O executivo da BYD também demonstrou interesse no mercado de ônibus elétricos no Brasil, ao citar a legislação que proíbe a aquisição dos veículos zero quilômetro movidos a diesel. No ano passado, a SPTrans, responsável pelo transporte coletivo na cidade de São Paulo, publicou norma que proíbe ônibus novos de combustível fóssil. O prefeito Ricardo Nunes (MDB) espera que até 2024, 20% da frota na capital paulista seja de ônibus elétricos. Esse número atualmente é de 1,6%.

“Vamos aprofundar essa parceria China-Brasil”, disse Li Tie. “O governo brasileiro tem trabalhado pela redução do carbono, para melhorar as mudanças climáticas e pelo desenvolvimento verde”, comemorou. No Brasil, a BYD está presente por meio de uma rede de concessionárias em parceria com o Grupo Saga. São 32 centros de venda, que os chineses querem ampliar para 100.

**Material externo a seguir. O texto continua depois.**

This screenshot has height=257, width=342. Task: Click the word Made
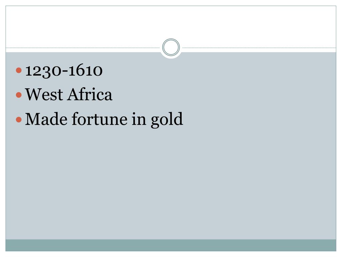[46, 119]
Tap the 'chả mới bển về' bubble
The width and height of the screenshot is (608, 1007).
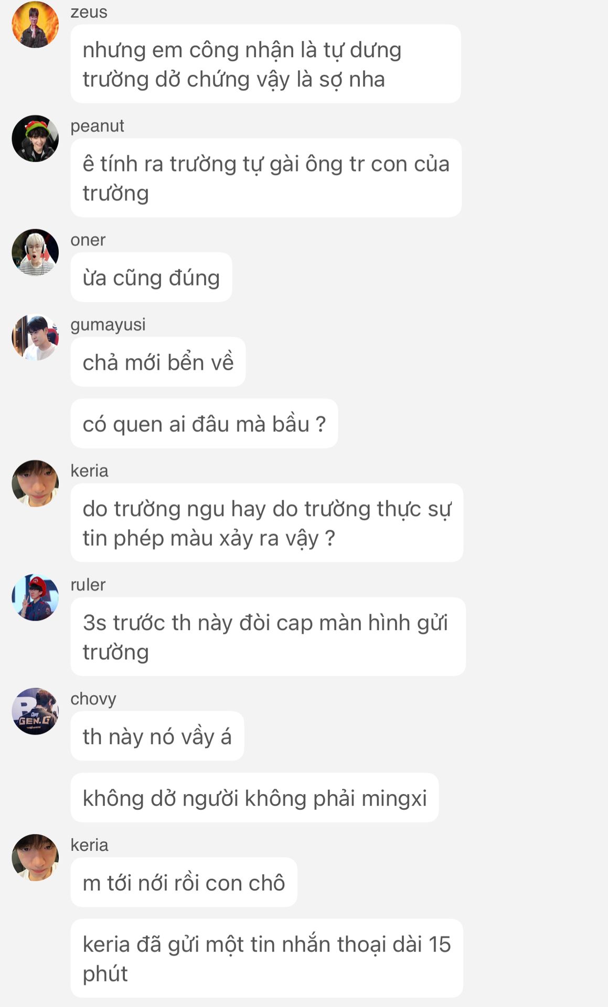tap(158, 362)
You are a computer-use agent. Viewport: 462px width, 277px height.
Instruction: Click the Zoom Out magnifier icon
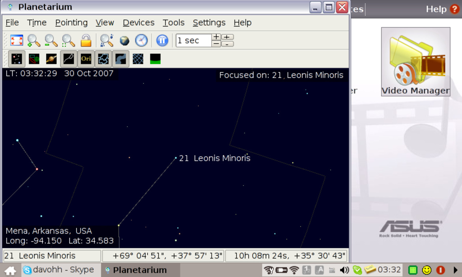coord(51,40)
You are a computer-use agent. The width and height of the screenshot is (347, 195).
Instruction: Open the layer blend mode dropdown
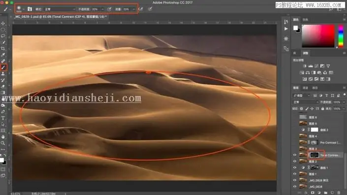point(305,102)
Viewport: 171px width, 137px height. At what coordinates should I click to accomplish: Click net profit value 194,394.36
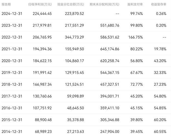42,49
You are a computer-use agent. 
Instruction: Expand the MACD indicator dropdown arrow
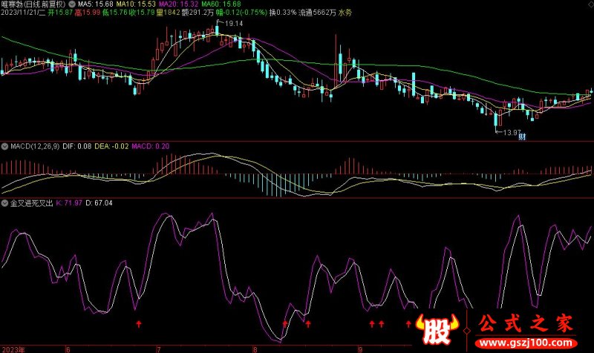tap(4, 146)
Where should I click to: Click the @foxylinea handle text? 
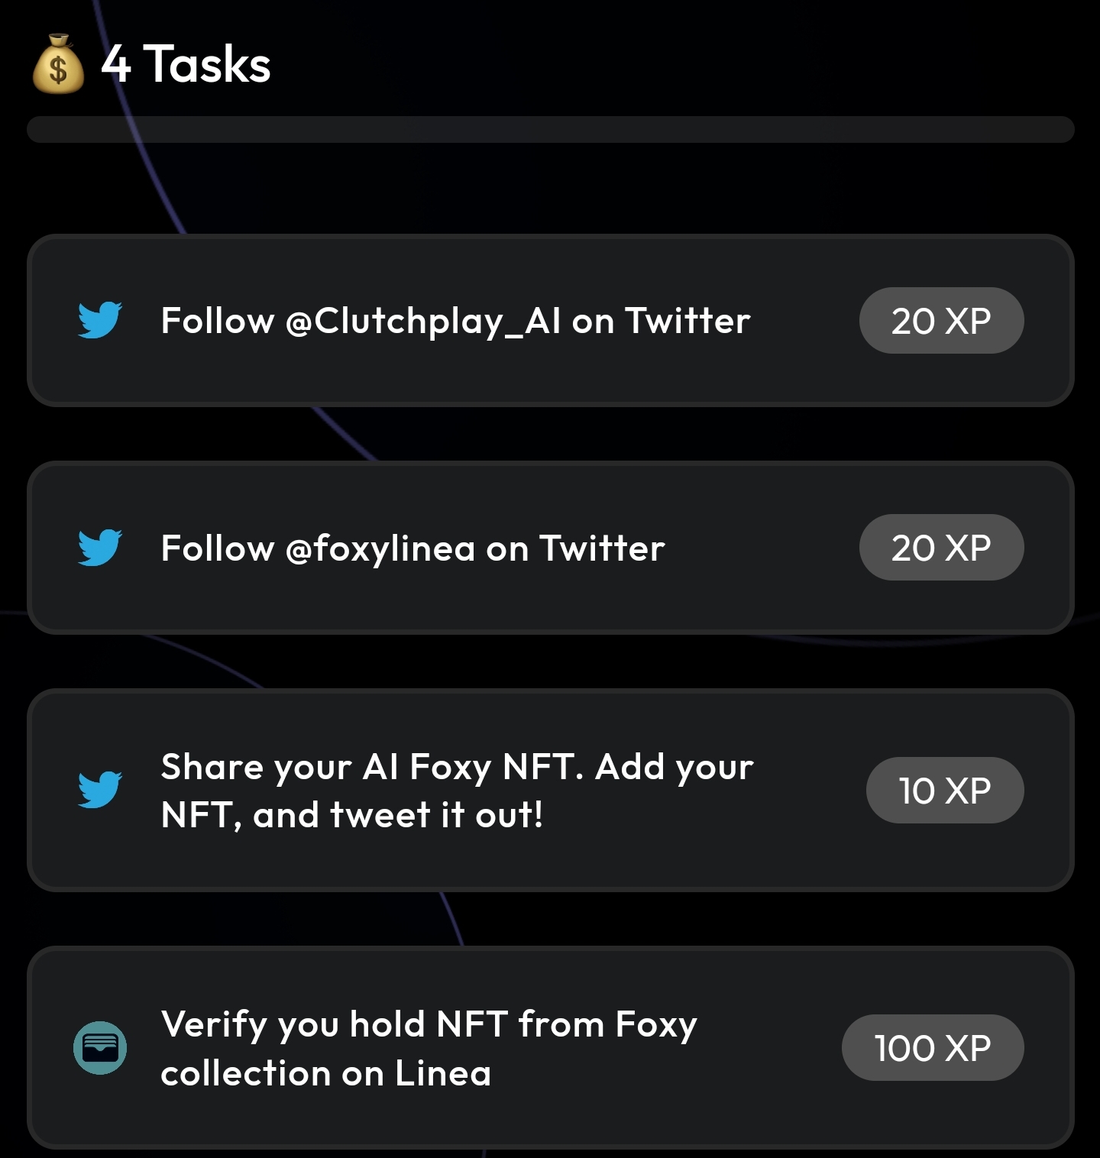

Em paralelo, o CEO da Embraer, Francisco Gomes Neto, sinalizou que a fabricante de aviões e jatos executivos anunciará um contrato de vulto com os chineses. Nos bastidores, fala-se em uma venda de 20 aeronaves. “A China vai ter um dos maiores tráfegos aéreos do mundo, a Embraer pode ter contribuição nesse processo de crescimento”, disse o executivo. “Iniciamos conversas com governo chinês e parceiros locais para uma parceria mais ampla”, complementou.

Gomes Neto adiantou que os aviões da família E2 podem ter papel importante no fortalecimento da aviação regional chinesa. “O E190 com até 100 assentos é perfeito para conectar cidades de pequeno e médio porte nas regiões montanhosas da China, e o E195 para cidades de médio porte com hubs e rotas internacionais na vizinhança da China”, afirmou.

Ele citou como vantagens uma economia de 25% de combustível e 30% de ruído. “Não sabemos o formato, mas temos um leque de opções”, disse. Ele acrescentou que o segmento de manutenção de aeronaves e desenvolvimento de combustíveis sustentáveis é outra aposta no país.

No rol de contratos e convênios divulgados, a Suzano Papel e Celulose, líder do segmento, assinou três acordos com parceiras chinesas. Com a COSCO Shipping, a Suzano contratou a construção de cinco navios de transporte de celulose e produtos de base biológica. A empresa também inaugurou neste mês um “hub” de pesquisas em inovação na Cidade da Ciência de Zhangjiang, em Shanghai.

A Vale firmou sete acordos com os chineses. Um deles foi pactuado com a XCMG para desenvolver primeira motoniveladora zero emissão do mundo com porte para mineração. Com o Industrial and Commercial Bank of China (ICBC) e o Bank of China, a Vale assinou acordos de cooperação financeira envolvendo linhas de crédito para mineração no Brasil e projetos pelo mundo.

A Odebrecht Engenharia, a Power China e a Sete Partners firmaram uma parceria para desenvolver soluções conjuntas de projetos de infraestrutura no Brasil. E a Sete Partners e a Tianjing Food Group assinaram acordo de criação de uma binacional para ampliar investimentos na cadeia agrícola brasileira, inclusive em logística. Por fim, a Apex e a Beijing Hycore Innovations vão apoiar startups brasileiras que queiram estabelecer negócios com a China no setor de empreendedorismo.

O banco BOCOM BBM vai aderir ao sistema de pagamento chinês para reduzir o custo das transações comerciais de câmbio direto entre Real e RMB, a moeda chinesa. Dessa forma, a sucursal brasileira do banco ICBC passa a atuar como banco de compensação do RMB no Brasil.

Durante sua exposição, Rosito mencionou a assinatura, no fim de janeiro, de um memorando entre o Banco Central chinês e o brasileiro para a designação de bancos que poderão fazer a compensação direta entre o RMB, a moeda chinesa, e o real brasileiro. Ela argumentou que essas medidas se concretizam num cenário de crescimento e influência da economia chinesa no mundo, mas salientou que o dólar americano é e continuará sendo, por muito tempo, a moeda principal das transações internacionais.